Slow cookers are great in that once you place all the ingredients in them you can have an unattended meal. These are cooked for four hours and the final result is a tender, juicy piece of meat. Here is what you need for this:
4 –1 inch thick pork chops*
2 medium white onions – sliced
1 cup apple juice
½ cup dry white wine or chicken stock
1 TBS brown sugar
2 to 4 green apples – cored and sliced
1 small fennel bulb – chopped or Rosemary leaves
Salt, Pepper, Garlic Powder
Butter & Olive oil
Trim the pork chops of their excess fat. Season them with salt, pepper and a little garlic powder.
In a bowl, mix together the apple juice, white wine and brown sugar. Add salt and pepper to taste. If using chicken stock be careful with the salt.
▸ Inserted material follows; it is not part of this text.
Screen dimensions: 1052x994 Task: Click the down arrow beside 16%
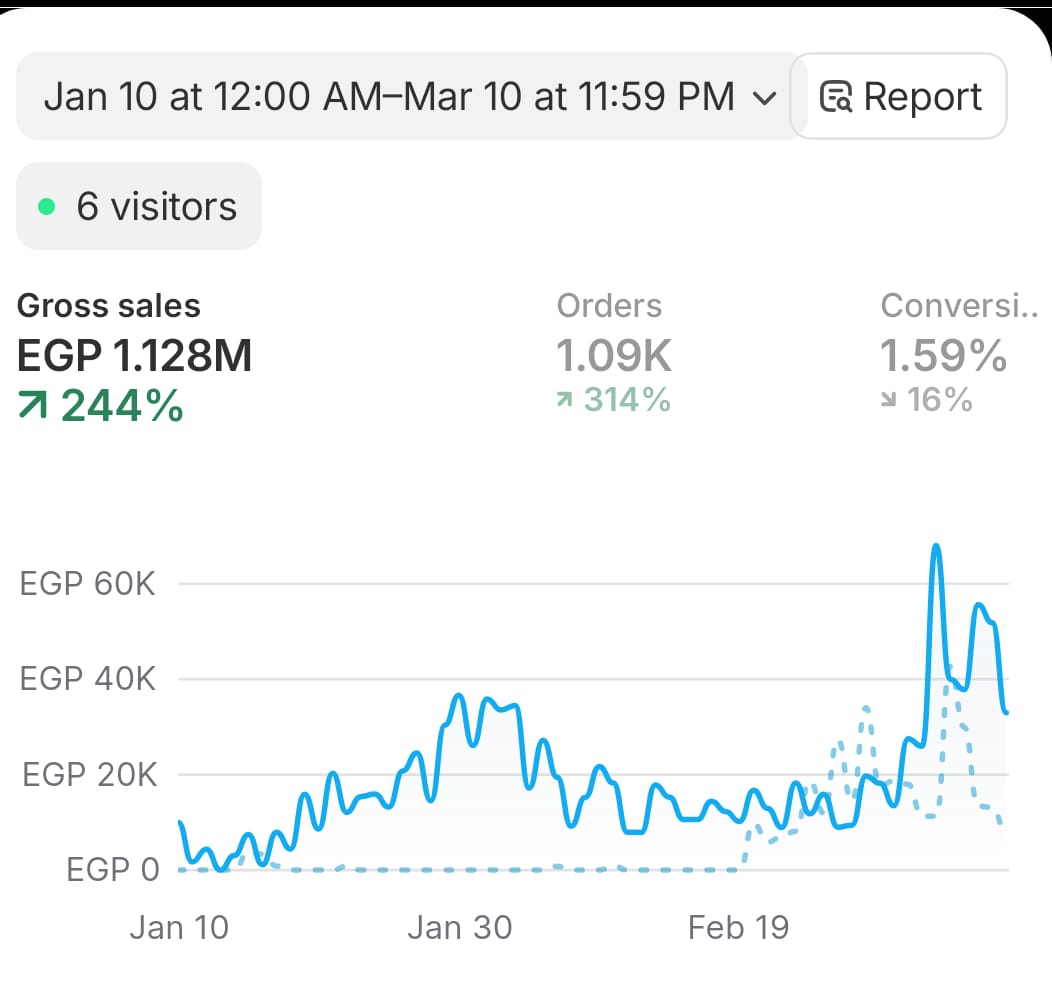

Melt 2 TBS butter in a skillet. Add some olive oil. Add the onions and cook them until lightly browned – about 6 minutes. Set them aside.
Add a little more oil to the skillet. Heat and brown the chops on both sides.
Place half of the sliced apples at the bottom of your pot. Add half of the onion and half of the fennel. Top with the browned pork. Layer the rest of the onions and fennel on the chops. Finish with the remaining apples.
Pour the cooking liquid into the pot. Cover and cook on high for 4 hours. Serve with mashed potatoes and enjoy!
*If you prefer to use thinner chops go ahead. Reduce the cooking time by 1 hour.